How to complete this task
Up to and including the line with "Task: Open the missions clipboard icon", repeat every line of the listing exactly, beginning at the first.

Input for this task
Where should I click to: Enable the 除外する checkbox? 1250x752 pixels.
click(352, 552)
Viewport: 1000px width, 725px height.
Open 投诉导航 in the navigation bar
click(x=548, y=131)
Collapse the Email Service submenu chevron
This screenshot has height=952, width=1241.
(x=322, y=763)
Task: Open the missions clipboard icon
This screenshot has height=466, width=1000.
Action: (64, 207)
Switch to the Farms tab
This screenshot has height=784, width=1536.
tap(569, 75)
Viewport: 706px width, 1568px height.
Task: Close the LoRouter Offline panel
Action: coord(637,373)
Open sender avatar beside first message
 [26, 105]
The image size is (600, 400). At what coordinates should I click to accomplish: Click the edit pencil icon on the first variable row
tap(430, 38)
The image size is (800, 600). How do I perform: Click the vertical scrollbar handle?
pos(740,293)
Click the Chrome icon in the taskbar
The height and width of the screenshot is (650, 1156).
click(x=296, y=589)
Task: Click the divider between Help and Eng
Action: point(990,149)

Written response
Where should I click to: Enable the 除外する checkbox? 1250x752 pixels.
click(352, 552)
Viewport: 1000px width, 725px height.
Open 投诉导航 in the navigation bar
click(x=548, y=131)
Collapse the Email Service submenu chevron
This screenshot has height=952, width=1241.
(x=322, y=763)
Task: Open the missions clipboard icon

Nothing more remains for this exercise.